The opinion letter gives two examples, both of which involve an employee with a one-hour commute to and from her office who normally works Monday through Friday from 8 a.m. to 4:30 p.m. The employee performs no work during her commutes.
In the first example, the employee leaves the office at 1 p.m., drives to a parent-teacher conference, attends the conference for 45 minutes, then drives home and works at home the remainder of the day. The question is whether the time spent driving from the office to the school and from the school to home is compensable, assuming that the employee resumes working after returning home.

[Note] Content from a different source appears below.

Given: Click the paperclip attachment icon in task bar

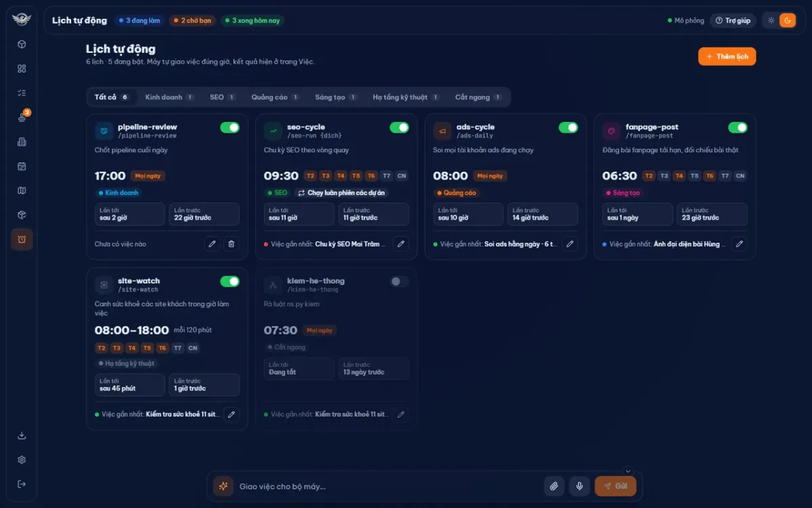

The DOL advised that only the time spent working at the office or working at home is compensable. The travel time is normal commute time, and the personal time is not primarily for the benefit of the employer and is long enough to effectively be spent for the employee’s own purposes. Moreover, this is NOT the “worksite-to-worksite” travel that is considered compensable under the regulations. The employer is not requiring that the employee travel as part of her work duties; rather, she is traveling of her own volition and for her own personal purposes.
In the second scenario, the employee begins working from home from 5 a.m. to 6 a.m., then drives to a doctor’s appointment, and then drives to the office to work the remainder of the day. As with the first example, the DOL advised that none of the employee’s travel time is compensable- only the time spent working- at home or at the office- is compensable. The employer did not require the employee to work from 5 a.m. to 6 a.m. which is important, because the outcome may be different if the employer mandates when the work had to be done (DOL does not address this situation when the employer mandates worktime). Rather, the employee chose to work at this time before undertaking personal tasks. The import of this conclusion is that an employee should not be empowered unilaterally to convert a commute into compensable time merely by deciding to perform a daily routine in a particular manner.
Opinion letters can be relied upon as a defense to wage claims even if they are later modified or withdrawn. It’s very possible that President-elect Biden will withdraw this opinion letter. However, employers should be aware since they may provide a safe harbor for as long as they exist.